- The market town of Bourne, Lincolnshire, England -
THE FOUR MAIN STREETS of Bourne, North Street, South Street, West Street and Abbey Road, converge in the town centre. This was once the market place, the hub of the community, scene of sheep fairs, processions, regimental marches and various gatherings, not least the celebrations to mark Queen Victoria’s Diamond Jubilee in 1897 and the proclamation of King George V from the steps of the Town Hall in 1910.
For centuries, a friar’s cross stood on the west side of the market place. It was eight-sided and the richly carved shaft was 10 ft high on a base above threes steps. It was regarded as a place of sanctuary and was used for making proclamations and sometimes for preaching to the people of Bourne. In 1782, John Wesley, the English evangelist and founder of Methodism, stood on its steps to preach his new message of hope which heralded a movement of moral and social reform in the British Isles. The cross was taken down in 1803 but in 1860, a large ornamental drinking fountain was erected in the market place in memory of the Victorian philanthropist John Lely Ostler who had died the previous year. It functioned intermittently as a fountain over the years but the monument remained in place until 1960 when its interference with the increasing flow of vehicles through the town centre necessitated its removal and it can now be seen in the town cemetery in South Road.
Traffic flows at this point continued to cause concern and crossing the road is now a most hazardous undertaking. Various schemes have been tried to regulate the traffic flows at this most dangerous intersection which is currently controlled by traffic lights with a central island protected by metal barriers for pedestrians caught while crossing West Street but there are still accidents, usually involving heavy vehicles that should have been banned from using this route long ago. The most obvious solution to maintain the through flow of traffic has obviously not occurred to the county highways department and that is a roundabout that would cut the queues of vehicles waiting at the various sets of traffic lights at a stroke as it has at problem junctions in many towns twice the size of Bourne.

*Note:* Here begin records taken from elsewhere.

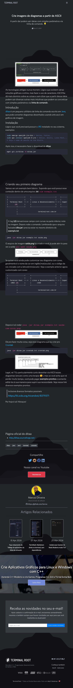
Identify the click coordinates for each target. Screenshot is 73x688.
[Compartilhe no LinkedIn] (43, 460)
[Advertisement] (40, 43)
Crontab (9, 345)
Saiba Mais (36, 582)
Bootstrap (54, 681)
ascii (19, 445)
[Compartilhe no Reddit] (35, 460)
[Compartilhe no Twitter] (30, 460)
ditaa (7, 111)
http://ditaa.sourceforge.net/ (22, 437)
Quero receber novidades (56, 625)
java (13, 445)
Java (63, 111)
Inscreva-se (36, 474)
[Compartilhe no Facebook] (39, 460)
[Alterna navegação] (67, 2)
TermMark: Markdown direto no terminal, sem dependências (36, 547)
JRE (39, 126)
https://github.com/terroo (36, 504)
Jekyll (49, 681)
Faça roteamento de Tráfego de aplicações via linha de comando (16, 547)
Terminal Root (11, 2)
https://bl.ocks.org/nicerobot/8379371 (28, 395)
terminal (25, 445)
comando (34, 445)
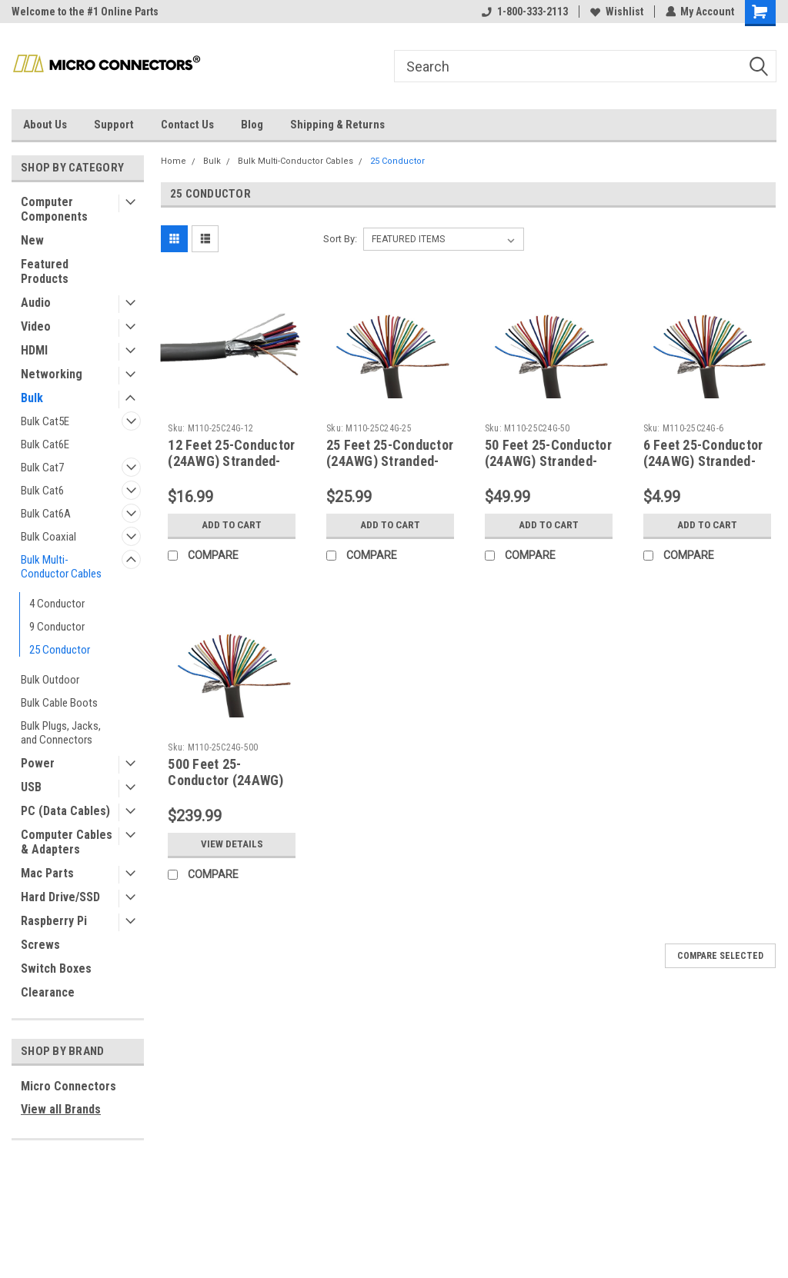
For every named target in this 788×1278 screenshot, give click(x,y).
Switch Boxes (56, 968)
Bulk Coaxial (48, 537)
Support (114, 124)
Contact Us (187, 124)
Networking (51, 374)
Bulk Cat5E (45, 421)
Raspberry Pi (54, 921)
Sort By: (340, 239)
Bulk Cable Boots (59, 703)
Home (173, 161)
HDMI (34, 350)
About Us (45, 124)
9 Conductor (57, 627)
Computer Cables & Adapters (66, 842)
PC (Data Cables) (65, 811)
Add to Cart (232, 525)
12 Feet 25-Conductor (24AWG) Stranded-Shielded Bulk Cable (231, 461)
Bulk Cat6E (45, 444)
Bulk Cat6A (46, 514)
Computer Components (54, 209)
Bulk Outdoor (50, 680)
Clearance (48, 992)
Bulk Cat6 (42, 491)
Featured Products (44, 271)
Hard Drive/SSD (60, 897)
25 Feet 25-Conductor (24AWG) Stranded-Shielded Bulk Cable (389, 461)
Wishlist (616, 11)
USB (31, 787)
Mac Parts (47, 873)
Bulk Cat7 (42, 467)
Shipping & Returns (337, 124)
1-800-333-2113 (524, 11)
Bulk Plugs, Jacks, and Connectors (61, 733)
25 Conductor (59, 650)
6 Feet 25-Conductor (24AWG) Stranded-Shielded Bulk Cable (703, 461)
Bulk (32, 398)
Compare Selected (720, 955)
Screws (40, 944)
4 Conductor (57, 604)
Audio (36, 302)
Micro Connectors (68, 1086)
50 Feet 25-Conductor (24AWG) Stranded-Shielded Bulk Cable (548, 461)
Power (38, 763)
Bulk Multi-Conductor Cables (61, 567)
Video (36, 326)
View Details (231, 844)
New (32, 240)
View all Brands (61, 1109)
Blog (252, 124)
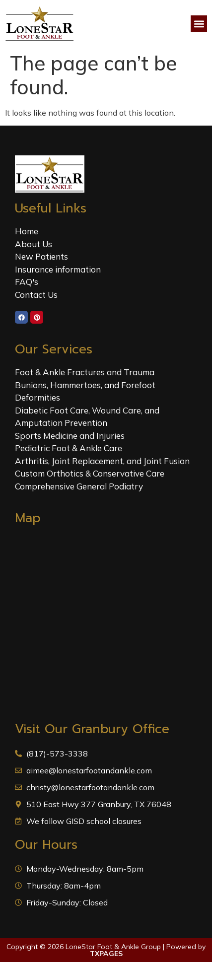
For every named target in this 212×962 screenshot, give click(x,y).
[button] (199, 23)
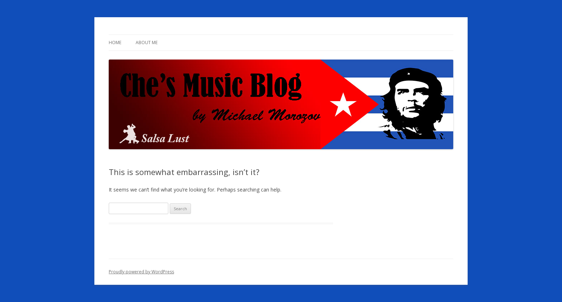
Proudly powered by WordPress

This view of the town centre is probably the best that Bourne has to offer, a magnificent facade of period architecture reflecting our changing history. The building in the centre with the colourful hanging baskets is the Burghley Arms, one of our historic hostelries dating back to Elizabethan times, with the Town Hall on the right, built in 1821 and therefore Georgian, and on the other side is Lloyds Bank plc, an example of Victorian Gothic dating from the late 19th century.
The town centre was once the market place and in those days, before the arrival of the internal combustion engine, the only power came from man and beast and so it was not only a quiet place to be but also a safe one. Today, it is difficult to capture a traffic free view and I took this shot after waiting for some time to find a gap in the flow to ensure there were no lorries and vans in sight. Even though it was almost 6pm, the volume of vehicles passing through on what is in effect one of Britain's trunk roads, the A15, was quite astounding and serves as a constant reminder of the urgent need Bourne has for a north-south bypass.